QUESTIONABLE STATEMENTS:

“If Congressman Walberg had succeeded in gutting the Clean Air Act, all these pollutants would be going, well, somewhere else.”

This statement refers to U.S. Rep. Tim Walberg, R-Tipton, voting to approve the Transparency in Regulatory Analysis of Impacts on the Nation Act of 2011, commonly known as the TRAIN Act.

The bill, passed by the House of Representatives in September 2011, would establish a special committee to review the Environmental Protection Agency’s rules and regulations and require the agency to consider the economic impact of new air quality rules.

The Senate is unlikely to pass the bill. President Barack Obama has threatened to veto it if the bill reaches his desk.

In the ad, baby food jars of arsenic, dioxin and mercury are shown and a man appears to be spoon-feeding arsenic to the baby. But the ad provides no evidence that unsafe levels of toxic chemicals would end up in baby food as a result of the legislation.

Link to the TRAIN Act, H.R. 2401: http://thomas.loc.gov/cgi-bin/query/z?c112:H.R.2401

Link to story on TRAIN Act passage in the House: http://thehill.com/blogs/e2-wire/e2-wire/183605-house-passes-bill-forcing-analysis-delay-of-epa-regulations

“Walberg voted to let polluters release toxins that cause cancer, asthma attacks, heart attacks and even deaths. And some of those deaths would be very early.”

Another part of the TRAIN ACT would delay pending implementation of mercury from power plants and air pollution for several years after the special committee required by the legislation issues its report.

The EPA, environmentalists and some Democratic lawmakers have charged that delaying those rules will lead to tens of thousands of premature deaths, heart attacks and asthma attacks.

On Dec. 21, 2011, the EPA issued its first national standards that cut emissions of mercury and other toxins released from coal-fired power plants. Those rules have been delayed for 20 years because of political infighting in Washington.

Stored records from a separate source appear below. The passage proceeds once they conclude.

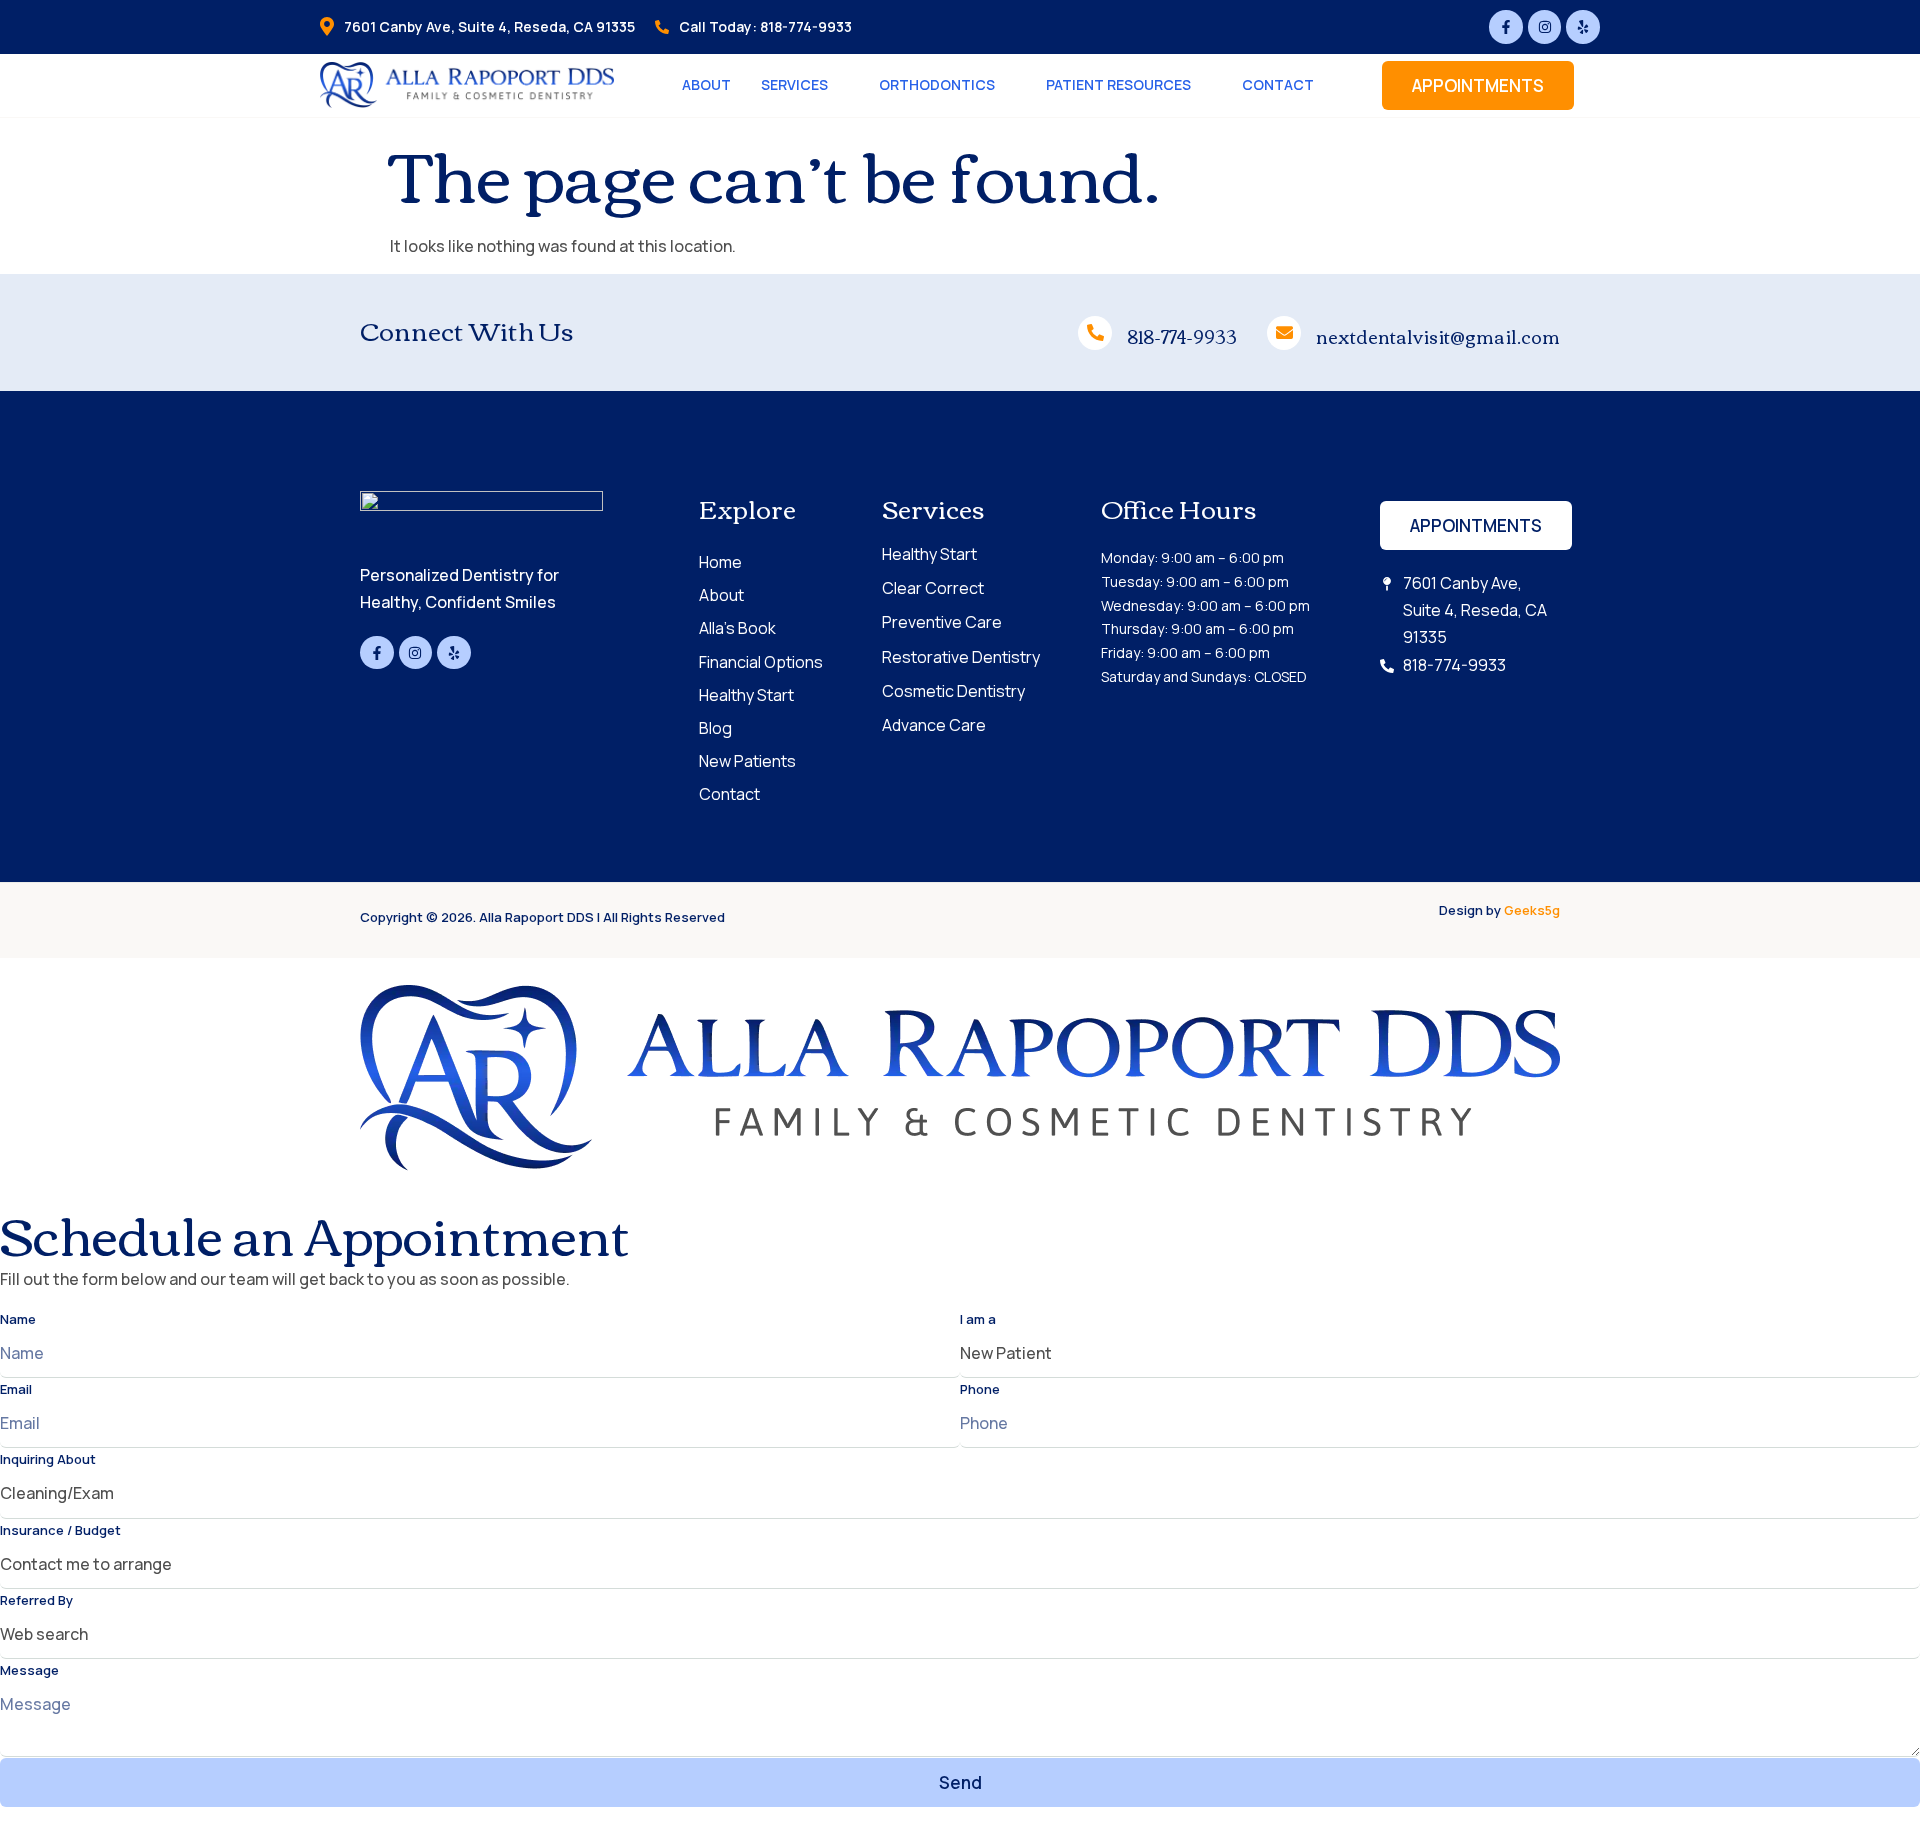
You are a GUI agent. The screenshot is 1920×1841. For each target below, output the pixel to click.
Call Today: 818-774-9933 (765, 26)
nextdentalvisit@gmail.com (1438, 336)
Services (794, 84)
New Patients (747, 761)
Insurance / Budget (60, 1530)
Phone (980, 1389)
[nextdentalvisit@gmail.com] (1284, 333)
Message (29, 1670)
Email (16, 1389)
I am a (978, 1319)
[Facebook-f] (1506, 27)
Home (720, 562)
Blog (715, 728)
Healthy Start (746, 695)
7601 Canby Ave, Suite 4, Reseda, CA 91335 (489, 26)
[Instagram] (1545, 27)
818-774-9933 (1182, 336)
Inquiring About (48, 1459)
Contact (1278, 84)
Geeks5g (1532, 910)
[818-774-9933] (1095, 333)
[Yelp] (1583, 27)
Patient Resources (1118, 84)
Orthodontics (937, 84)
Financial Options (761, 662)
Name (18, 1319)
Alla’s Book (737, 628)
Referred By (36, 1600)
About (706, 84)
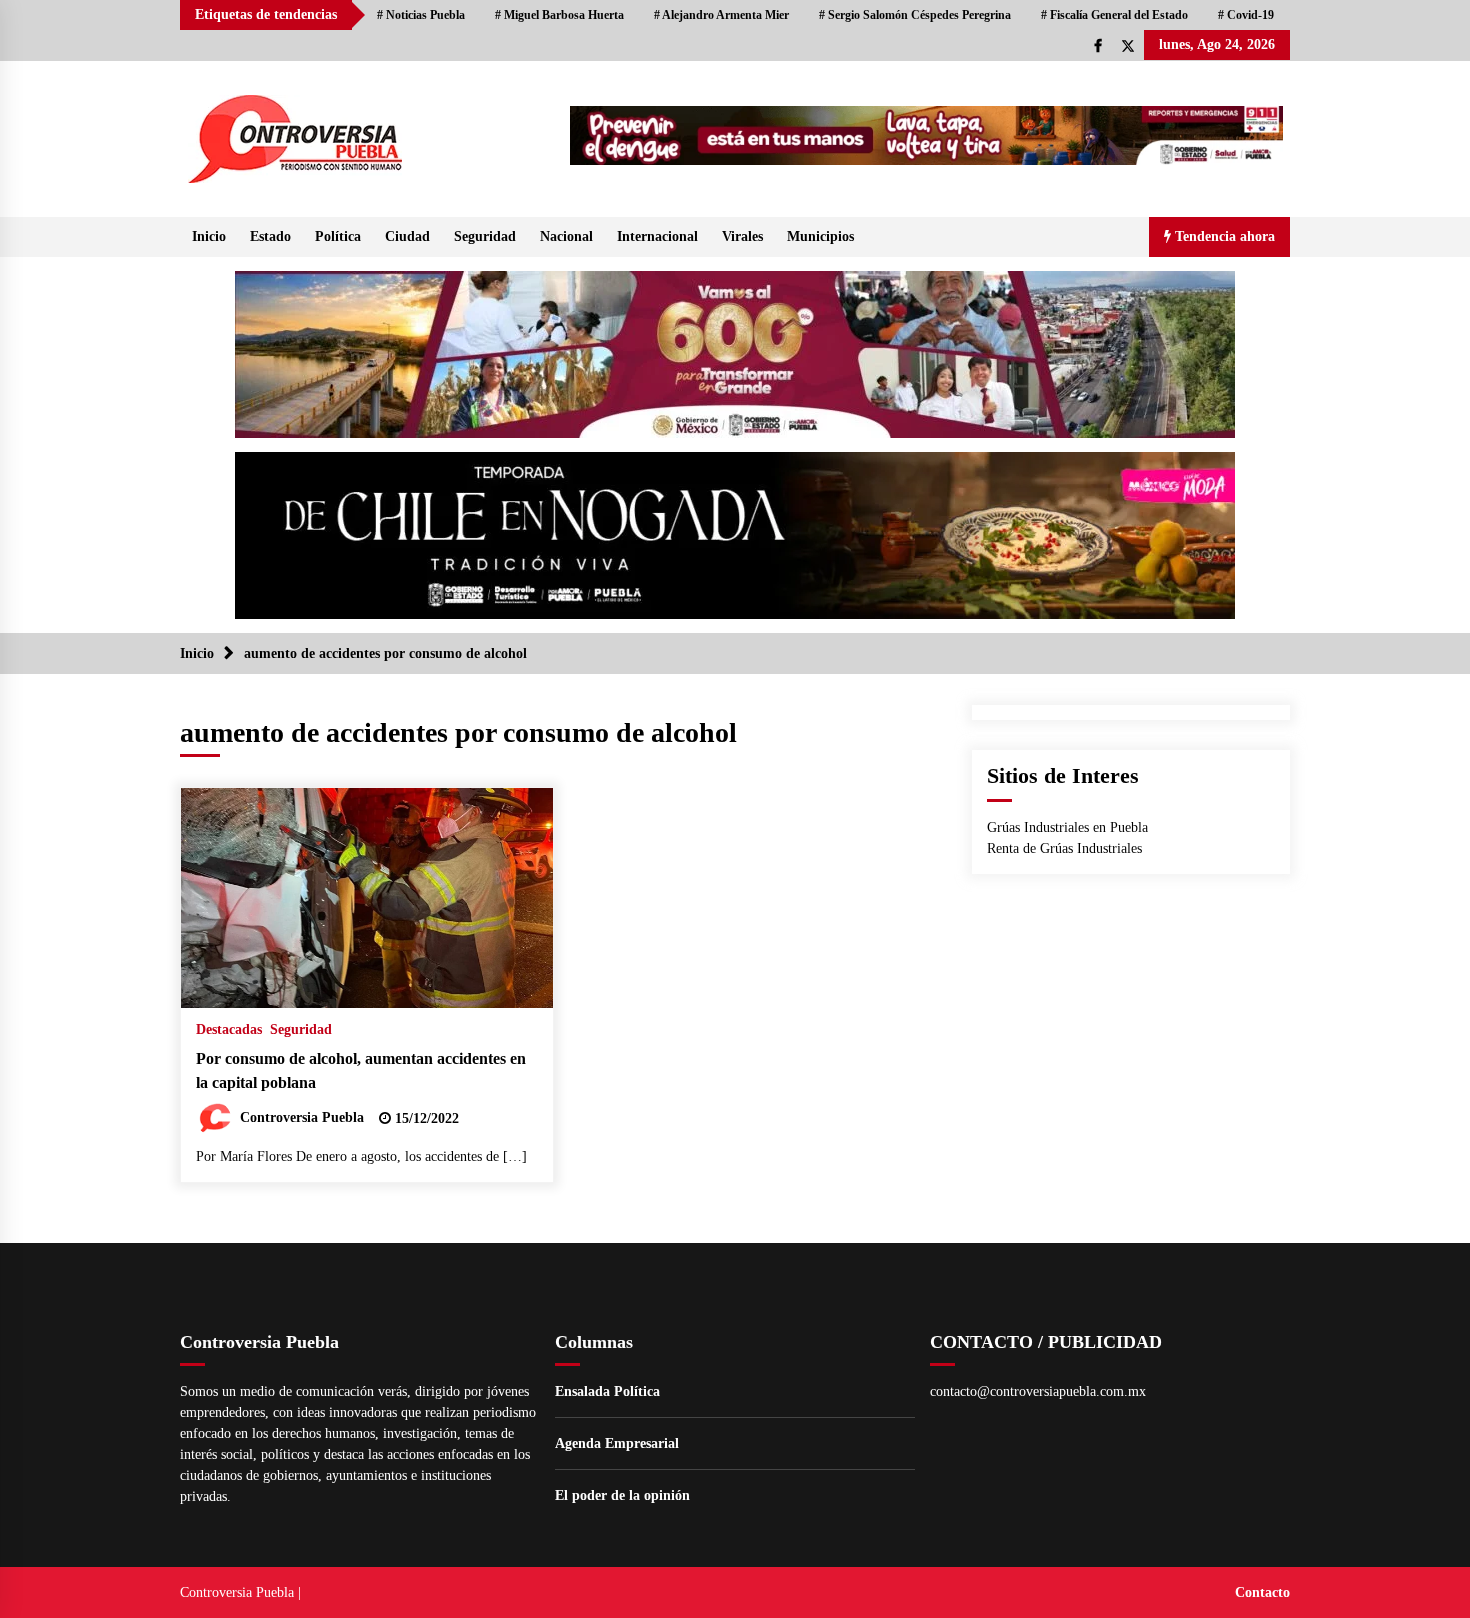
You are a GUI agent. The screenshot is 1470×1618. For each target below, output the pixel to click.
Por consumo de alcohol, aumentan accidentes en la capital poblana (361, 1071)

The agency estimates that the new safeguards will prevent as many as 11,000 premature deaths and 4,700 heart attacks a year. It also says the standards will prevent 130,000 cases of childhood asthma symptom and about 6,300 fewer cases of acute bronchitis in children each year.

But Republicans claim the stringent pollution standards could cause so many old power plants to shut down that the reliability of the nation’s electric grid could be compromised.

Link to EPA news release: http://yosemite.epa.gov/opa/admpress.nsf/bd4379a92ceceeac8525735900400c27/bd8b3f37edf5716d8525796d005dd086!OpenDocument

Link to news story about on the EPA’s issuance of power plant rules: http://thehill.com/blogs/e2-wire/e2-wire/200873-obama-gop-split-on-power-plant-mercury-rules

In the ad against Walberg, the camera zooms in on the face of a baby as the announcer says that some of the air pollution deaths would be “very early.” But no one has suggested that delaying mercury and air pollution rules would kill babies.

OVERALL IMPRESSION:

This ad is designed to shock viewers about Republicans’ efforts to alter federal air quality standards. The Sierra Club has been running similar ads across the county targeting Republican lawmakers who have voted on various bills designed to restrict the power of the EPA.

Bashing the EPA also has been a common tactic of most Republican presidential candidates in their primary campaigns.

FOUL OR NO FOUL: Flagrant foul for suggesting, without any evidence, that toxic chemicals emanating from power plants and factories could kill babies.